= Beginning of Section =

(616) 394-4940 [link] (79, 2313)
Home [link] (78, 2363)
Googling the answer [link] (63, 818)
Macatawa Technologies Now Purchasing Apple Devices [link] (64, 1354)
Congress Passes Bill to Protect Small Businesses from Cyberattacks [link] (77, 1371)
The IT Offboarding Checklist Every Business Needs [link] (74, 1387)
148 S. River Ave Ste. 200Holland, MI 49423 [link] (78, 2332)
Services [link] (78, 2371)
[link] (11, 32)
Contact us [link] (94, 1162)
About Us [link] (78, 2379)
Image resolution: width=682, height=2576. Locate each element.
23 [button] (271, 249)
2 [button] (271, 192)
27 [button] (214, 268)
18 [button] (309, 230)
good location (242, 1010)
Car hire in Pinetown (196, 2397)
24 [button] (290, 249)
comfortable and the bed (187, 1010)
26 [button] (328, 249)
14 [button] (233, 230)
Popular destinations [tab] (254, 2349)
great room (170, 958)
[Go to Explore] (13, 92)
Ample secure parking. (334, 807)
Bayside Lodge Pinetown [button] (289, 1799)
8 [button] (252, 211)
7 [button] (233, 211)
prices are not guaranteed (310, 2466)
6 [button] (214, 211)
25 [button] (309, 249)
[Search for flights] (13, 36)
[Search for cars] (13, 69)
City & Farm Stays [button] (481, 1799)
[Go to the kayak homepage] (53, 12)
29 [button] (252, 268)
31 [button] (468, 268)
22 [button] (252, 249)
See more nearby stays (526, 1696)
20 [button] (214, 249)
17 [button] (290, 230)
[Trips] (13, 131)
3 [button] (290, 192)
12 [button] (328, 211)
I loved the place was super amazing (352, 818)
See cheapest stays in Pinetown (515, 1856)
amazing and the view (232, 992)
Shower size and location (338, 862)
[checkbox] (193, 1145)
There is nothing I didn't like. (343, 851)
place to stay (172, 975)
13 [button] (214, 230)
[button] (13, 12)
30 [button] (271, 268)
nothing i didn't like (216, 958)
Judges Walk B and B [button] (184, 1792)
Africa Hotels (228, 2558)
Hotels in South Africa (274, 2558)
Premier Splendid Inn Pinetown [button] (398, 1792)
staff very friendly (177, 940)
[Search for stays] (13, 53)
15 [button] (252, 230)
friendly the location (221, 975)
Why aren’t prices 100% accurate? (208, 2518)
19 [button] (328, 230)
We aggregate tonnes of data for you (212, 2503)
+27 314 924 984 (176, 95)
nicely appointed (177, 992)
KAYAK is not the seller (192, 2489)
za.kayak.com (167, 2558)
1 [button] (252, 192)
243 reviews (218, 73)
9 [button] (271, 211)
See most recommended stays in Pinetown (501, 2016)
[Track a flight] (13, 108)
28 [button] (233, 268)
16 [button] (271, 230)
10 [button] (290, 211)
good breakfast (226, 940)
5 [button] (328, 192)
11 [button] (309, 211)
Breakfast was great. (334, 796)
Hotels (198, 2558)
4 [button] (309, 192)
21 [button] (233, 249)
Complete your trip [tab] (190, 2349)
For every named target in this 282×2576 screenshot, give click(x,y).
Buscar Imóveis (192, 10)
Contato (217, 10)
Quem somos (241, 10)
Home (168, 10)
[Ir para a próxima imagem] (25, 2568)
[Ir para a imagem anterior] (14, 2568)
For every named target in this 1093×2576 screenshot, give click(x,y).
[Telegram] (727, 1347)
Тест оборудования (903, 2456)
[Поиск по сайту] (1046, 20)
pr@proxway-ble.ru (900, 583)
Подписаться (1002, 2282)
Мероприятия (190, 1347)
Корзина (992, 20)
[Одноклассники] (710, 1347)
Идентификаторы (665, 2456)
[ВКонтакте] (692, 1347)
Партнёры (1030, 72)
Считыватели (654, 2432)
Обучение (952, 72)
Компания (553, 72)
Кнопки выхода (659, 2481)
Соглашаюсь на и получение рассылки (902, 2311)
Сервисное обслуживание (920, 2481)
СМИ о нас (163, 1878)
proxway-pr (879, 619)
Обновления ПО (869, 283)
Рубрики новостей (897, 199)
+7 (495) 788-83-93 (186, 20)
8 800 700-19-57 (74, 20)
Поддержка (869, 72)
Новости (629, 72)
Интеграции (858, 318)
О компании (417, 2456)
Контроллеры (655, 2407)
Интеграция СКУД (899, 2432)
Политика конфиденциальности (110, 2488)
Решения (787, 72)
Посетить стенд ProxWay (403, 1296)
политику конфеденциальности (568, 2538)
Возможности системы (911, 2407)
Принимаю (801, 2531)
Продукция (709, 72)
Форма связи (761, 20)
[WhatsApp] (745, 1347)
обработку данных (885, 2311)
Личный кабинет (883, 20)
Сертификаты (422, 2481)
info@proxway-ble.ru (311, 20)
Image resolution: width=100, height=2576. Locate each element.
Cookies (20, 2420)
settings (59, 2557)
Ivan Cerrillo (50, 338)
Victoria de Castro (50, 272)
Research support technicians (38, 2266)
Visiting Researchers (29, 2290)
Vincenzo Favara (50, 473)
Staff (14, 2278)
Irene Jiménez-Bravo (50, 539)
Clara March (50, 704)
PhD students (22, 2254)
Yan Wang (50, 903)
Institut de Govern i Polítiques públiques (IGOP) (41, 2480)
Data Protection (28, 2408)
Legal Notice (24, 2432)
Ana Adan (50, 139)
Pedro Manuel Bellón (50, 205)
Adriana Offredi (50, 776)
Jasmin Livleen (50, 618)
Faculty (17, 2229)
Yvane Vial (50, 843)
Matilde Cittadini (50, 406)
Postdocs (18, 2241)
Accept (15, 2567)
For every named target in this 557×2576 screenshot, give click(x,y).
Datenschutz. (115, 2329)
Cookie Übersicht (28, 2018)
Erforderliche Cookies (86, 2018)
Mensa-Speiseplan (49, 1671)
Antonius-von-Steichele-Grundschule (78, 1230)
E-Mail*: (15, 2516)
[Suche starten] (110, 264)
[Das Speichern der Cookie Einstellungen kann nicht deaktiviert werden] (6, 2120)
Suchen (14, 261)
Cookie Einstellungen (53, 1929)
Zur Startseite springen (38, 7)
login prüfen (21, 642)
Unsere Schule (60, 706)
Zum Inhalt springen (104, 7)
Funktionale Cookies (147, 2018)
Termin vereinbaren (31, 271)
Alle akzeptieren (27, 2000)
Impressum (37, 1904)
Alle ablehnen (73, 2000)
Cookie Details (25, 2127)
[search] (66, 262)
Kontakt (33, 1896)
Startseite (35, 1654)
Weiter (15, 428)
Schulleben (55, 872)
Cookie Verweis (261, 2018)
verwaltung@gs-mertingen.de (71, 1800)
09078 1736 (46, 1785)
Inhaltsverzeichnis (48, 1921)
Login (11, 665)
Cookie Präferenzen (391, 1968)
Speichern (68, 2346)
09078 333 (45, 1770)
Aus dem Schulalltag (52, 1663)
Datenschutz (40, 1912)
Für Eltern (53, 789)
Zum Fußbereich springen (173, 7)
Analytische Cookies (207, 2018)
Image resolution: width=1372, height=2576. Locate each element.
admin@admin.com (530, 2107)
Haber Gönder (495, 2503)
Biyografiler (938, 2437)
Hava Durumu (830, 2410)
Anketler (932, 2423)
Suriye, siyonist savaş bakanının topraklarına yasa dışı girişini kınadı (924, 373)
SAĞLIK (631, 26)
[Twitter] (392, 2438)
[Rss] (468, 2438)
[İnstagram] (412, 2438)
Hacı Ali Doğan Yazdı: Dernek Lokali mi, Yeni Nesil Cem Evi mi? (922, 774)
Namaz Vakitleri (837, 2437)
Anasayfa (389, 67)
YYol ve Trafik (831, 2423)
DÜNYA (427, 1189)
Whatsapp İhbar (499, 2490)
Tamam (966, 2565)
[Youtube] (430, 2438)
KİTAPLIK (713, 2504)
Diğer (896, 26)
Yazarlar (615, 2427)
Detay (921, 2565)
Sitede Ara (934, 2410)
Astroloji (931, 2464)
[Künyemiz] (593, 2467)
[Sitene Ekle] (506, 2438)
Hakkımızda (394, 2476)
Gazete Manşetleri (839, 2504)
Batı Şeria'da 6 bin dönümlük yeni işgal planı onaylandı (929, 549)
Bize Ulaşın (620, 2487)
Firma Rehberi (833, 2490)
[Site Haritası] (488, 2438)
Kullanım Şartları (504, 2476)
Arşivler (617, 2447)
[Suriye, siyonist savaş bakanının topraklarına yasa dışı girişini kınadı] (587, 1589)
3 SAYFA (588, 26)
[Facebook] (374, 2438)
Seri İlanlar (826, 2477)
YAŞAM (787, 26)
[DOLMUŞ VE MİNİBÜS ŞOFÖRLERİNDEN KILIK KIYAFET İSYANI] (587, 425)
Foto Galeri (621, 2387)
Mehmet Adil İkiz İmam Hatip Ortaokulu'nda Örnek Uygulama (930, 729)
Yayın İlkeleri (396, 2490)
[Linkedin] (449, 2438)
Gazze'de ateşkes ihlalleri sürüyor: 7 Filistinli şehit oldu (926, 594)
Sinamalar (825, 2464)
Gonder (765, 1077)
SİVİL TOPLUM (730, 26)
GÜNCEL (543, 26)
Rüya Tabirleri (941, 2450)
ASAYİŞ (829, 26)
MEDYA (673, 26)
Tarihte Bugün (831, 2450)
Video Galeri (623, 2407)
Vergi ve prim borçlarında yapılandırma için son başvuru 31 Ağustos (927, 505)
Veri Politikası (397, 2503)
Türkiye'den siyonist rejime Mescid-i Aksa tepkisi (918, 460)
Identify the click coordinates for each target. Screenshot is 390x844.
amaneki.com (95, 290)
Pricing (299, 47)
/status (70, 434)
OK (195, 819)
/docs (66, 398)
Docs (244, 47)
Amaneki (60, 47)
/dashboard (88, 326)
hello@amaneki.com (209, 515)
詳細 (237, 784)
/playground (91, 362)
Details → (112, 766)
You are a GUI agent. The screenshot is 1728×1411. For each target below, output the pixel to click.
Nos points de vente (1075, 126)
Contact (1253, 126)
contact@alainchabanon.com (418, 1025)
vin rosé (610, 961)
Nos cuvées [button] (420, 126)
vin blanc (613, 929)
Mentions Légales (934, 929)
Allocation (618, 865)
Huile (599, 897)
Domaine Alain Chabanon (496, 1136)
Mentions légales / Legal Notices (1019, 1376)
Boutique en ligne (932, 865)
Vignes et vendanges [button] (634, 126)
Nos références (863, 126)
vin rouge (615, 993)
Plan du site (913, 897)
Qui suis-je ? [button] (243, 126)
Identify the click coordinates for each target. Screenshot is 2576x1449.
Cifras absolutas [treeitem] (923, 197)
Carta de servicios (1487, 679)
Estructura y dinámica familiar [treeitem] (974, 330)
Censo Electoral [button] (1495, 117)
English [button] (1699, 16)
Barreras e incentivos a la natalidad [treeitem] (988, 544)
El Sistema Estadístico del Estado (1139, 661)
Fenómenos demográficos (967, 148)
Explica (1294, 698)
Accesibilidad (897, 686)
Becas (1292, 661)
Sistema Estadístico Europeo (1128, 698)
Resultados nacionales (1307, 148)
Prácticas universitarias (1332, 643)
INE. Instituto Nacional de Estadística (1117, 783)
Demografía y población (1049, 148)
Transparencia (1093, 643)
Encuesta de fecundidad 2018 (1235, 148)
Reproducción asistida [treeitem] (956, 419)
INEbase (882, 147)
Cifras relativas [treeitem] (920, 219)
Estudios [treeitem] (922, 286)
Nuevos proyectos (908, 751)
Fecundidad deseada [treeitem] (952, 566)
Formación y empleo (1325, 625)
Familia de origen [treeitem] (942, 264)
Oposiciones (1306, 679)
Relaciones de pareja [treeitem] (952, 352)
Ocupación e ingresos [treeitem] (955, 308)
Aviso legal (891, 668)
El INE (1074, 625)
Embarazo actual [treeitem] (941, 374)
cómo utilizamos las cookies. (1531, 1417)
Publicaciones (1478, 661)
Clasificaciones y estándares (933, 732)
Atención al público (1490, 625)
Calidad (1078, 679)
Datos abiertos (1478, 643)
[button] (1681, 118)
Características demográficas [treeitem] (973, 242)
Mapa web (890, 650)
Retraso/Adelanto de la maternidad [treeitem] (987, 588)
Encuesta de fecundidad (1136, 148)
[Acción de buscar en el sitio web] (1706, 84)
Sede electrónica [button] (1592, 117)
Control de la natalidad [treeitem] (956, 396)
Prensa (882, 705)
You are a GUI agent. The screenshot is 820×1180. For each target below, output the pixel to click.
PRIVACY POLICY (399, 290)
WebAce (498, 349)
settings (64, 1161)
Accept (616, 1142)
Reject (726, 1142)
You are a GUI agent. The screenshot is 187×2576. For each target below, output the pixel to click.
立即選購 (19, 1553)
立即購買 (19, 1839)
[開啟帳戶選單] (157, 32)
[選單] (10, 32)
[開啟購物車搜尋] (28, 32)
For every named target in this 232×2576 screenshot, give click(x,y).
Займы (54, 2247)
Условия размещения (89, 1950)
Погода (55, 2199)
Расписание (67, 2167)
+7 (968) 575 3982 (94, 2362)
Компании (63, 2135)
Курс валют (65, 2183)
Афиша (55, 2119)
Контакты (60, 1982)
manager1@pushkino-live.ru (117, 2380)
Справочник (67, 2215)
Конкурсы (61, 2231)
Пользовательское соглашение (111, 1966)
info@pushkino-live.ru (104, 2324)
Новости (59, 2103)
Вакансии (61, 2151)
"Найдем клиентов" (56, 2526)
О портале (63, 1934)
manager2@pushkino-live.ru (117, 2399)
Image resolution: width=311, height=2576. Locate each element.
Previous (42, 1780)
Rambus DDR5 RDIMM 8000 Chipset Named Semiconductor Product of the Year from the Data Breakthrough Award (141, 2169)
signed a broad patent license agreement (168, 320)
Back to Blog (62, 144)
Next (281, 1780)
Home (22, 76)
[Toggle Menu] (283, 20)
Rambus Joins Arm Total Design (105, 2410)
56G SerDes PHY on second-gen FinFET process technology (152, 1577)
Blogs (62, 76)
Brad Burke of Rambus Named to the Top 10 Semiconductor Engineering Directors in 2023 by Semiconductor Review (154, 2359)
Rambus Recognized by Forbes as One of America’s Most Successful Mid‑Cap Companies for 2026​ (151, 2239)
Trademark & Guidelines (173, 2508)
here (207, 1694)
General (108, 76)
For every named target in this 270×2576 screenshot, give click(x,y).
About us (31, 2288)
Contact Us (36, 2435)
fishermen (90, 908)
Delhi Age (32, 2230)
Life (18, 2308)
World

= End of Section =

■ Task statement
Would you please copy exactly the part of the entries above that begins at the line containing "GÜNCEL (543, 26)" and ends at the line containing "Türkiye'den siyonist rejime", both lines included?

■ Output for this task
GÜNCEL (543, 26)
Rüya Tabirleri (941, 2450)
ASAYİŞ (829, 26)
MEDYA (673, 26)
Tarihte Bugün (831, 2450)
Video Galeri (623, 2407)
Vergi ve prim borçlarında yapılandırma için son başvuru 31 Ağustos (927, 505)
Veri Politikası (397, 2503)
Türkiye'den siyonist rejime Mescid-i Aksa tepkisi (918, 460)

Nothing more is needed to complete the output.